▶ [EXERCISE PROMPT] Pull every line from the listing and reproduce each one word for word.

▶ [Items listed in a dataset]

--- START ---

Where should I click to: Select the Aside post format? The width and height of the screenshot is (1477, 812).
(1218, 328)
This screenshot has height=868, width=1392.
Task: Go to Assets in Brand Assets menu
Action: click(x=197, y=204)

--- END ---

▶ [THE ANSWER]
Where should I click to: Select the Aside post format? The width and height of the screenshot is (1477, 812).
(1218, 328)
This screenshot has height=868, width=1392.
Task: Go to Assets in Brand Assets menu
Action: click(x=197, y=204)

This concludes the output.